Gerry Brownlee National Education Spokesperson
24 July 2001
Innovation and competition cut out of tertiary education
Private Training Establishments look set to be the first casualty of the Tertiary Education Advisory Commission, National's Education spokesperson Gerry Brownlee said today.
"With the Minister conceding that today's moratorium on new Private Training Establishments is a 'signal for changes ahead for the PTE sector', alarm bells should be ringing in PTEs.
"Mr Maharey's gentle suggestion that PTEs are to play 'a clear and distinctive complementary role' to New Zealand's 36 public tertiary education providers is little more than a brutal salvo at the innovative end of tertiary education provision.
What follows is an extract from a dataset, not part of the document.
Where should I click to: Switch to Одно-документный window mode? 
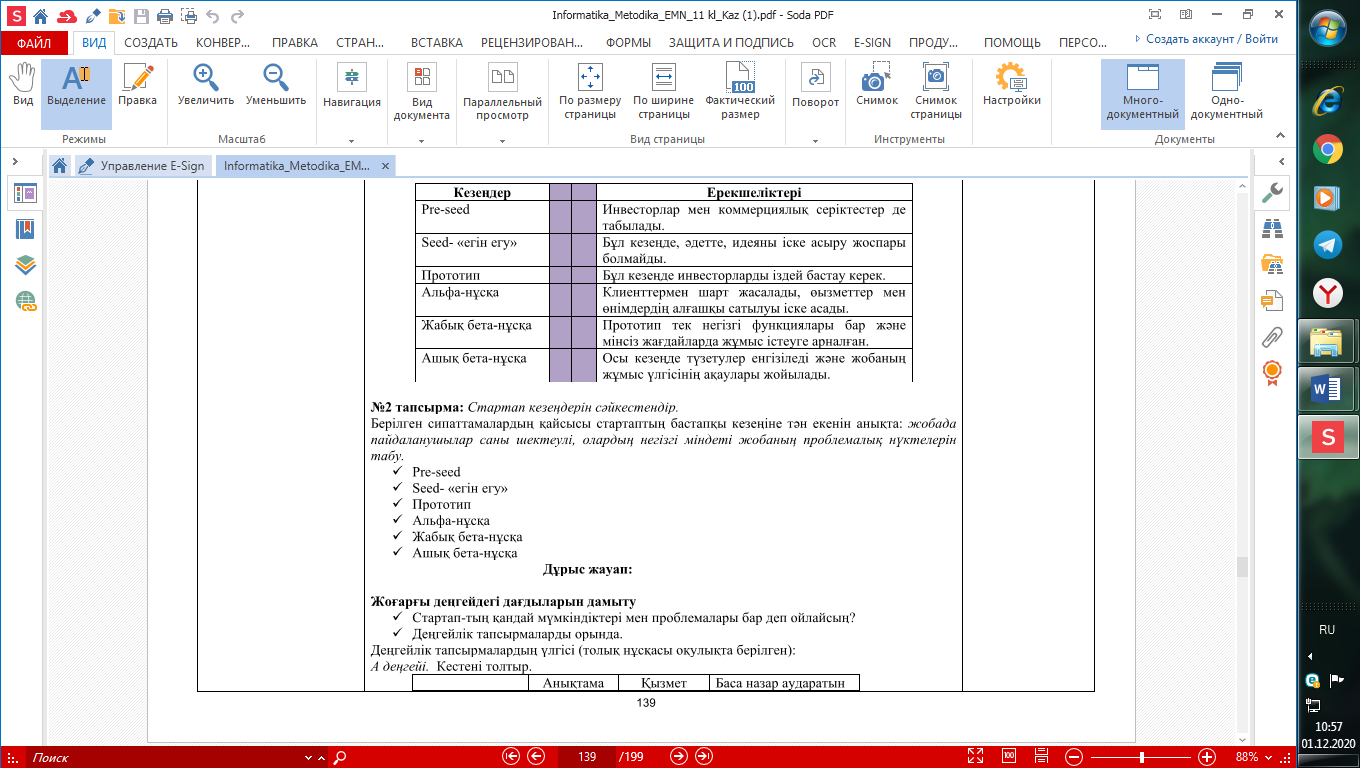1226,92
"TEAC is not expected to report on funding options for the tertiary sector until later this year. Clearly today's announcement indicates TEAC will not be taking an independent stance on funding issues but rather they will be expected to reflect the Minister's own views which will be bad news for existing PTEs.
"Why is this Government so frightened of competition? Mr Maharey, in suggesting that PTEs have moved 'up the framework and put pressure on public institutions' concedes that they have been effective in offering an alternative tertiary education for many young New Zealanders, especially Maori and Pacific Island students.
"This is another triumph for the commissars approach to education which is Labour's one-size-fits-all straight-jacketed fixation," Mr Brownlee said.